- Opening Delimiter -

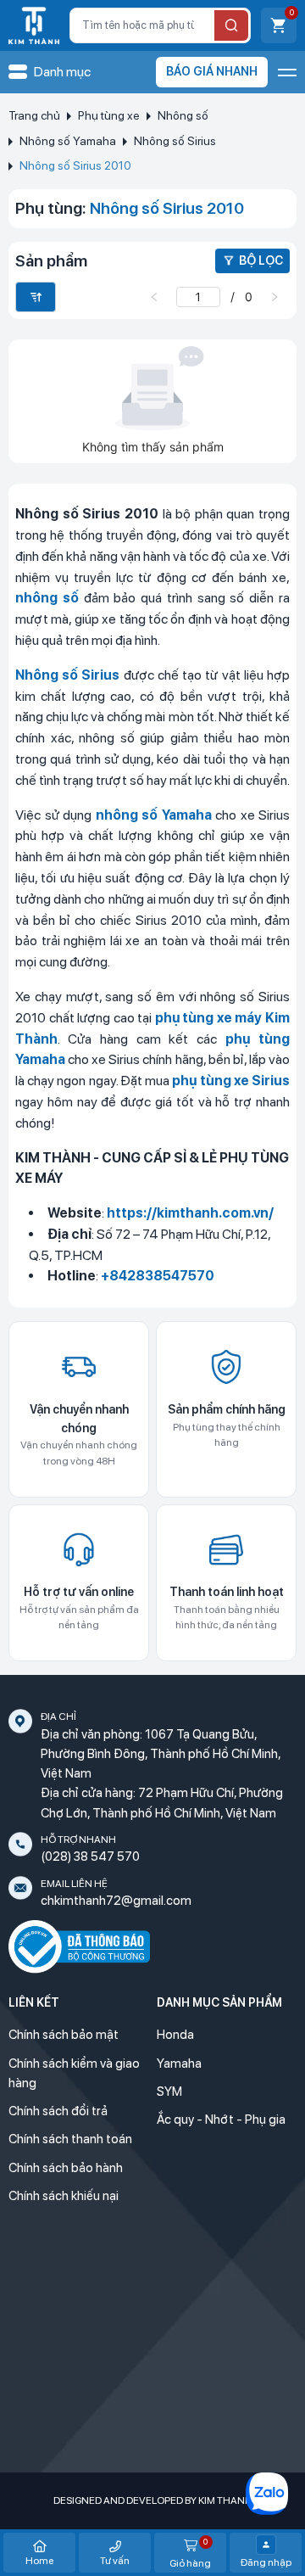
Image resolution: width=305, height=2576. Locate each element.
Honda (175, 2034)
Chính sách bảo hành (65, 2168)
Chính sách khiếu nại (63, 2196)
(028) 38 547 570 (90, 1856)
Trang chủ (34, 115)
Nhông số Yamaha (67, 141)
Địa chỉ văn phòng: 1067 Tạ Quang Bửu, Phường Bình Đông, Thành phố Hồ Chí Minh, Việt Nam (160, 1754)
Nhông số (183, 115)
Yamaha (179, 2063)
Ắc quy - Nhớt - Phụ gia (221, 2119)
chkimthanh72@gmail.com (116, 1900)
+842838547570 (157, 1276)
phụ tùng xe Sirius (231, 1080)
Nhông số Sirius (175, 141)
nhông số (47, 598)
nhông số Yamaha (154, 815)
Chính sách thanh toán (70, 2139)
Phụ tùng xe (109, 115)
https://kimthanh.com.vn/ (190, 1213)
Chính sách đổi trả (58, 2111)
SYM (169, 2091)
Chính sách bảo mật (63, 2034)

- Closing Delimiter -
- Opening Delimiter -

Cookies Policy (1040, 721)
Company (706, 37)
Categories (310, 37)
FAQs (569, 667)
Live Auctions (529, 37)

- Closing Delimiter -
- Opening Delimiter -

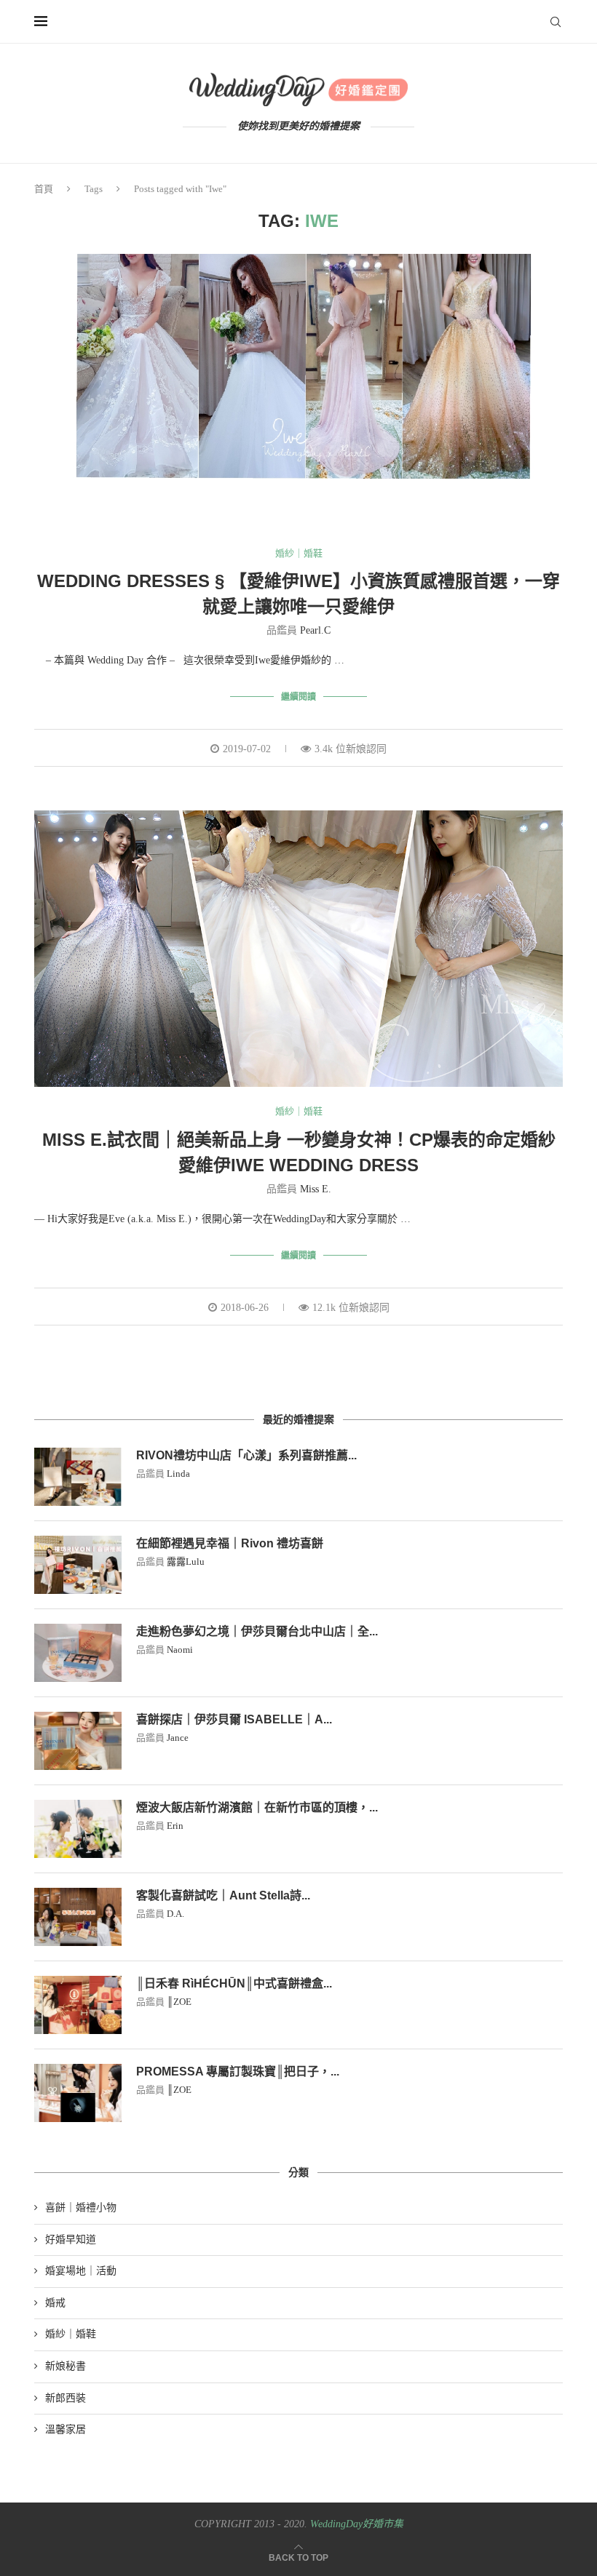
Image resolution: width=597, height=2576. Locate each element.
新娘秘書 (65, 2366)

- Closing Delimiter -

## Instructions for the task
Search the records for the word "height", then list every line that has it.

## Solution below
Image resolution: width=305, height=2576. Locate each element.
Image resolution: width=597, height=2576. Locate each element.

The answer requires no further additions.